Information START
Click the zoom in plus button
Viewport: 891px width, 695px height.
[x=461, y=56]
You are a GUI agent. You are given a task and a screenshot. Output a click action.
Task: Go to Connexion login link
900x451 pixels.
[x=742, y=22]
Information END
> [Activity]: Using the material above, restate each entry exactly as it stands.

> [Expected answer]:
Click the zoom in plus button
Viewport: 891px width, 695px height.
[x=461, y=56]
You are a GUI agent. You are given a task and a screenshot. Output a click action.
Task: Go to Connexion login link
900x451 pixels.
[x=742, y=22]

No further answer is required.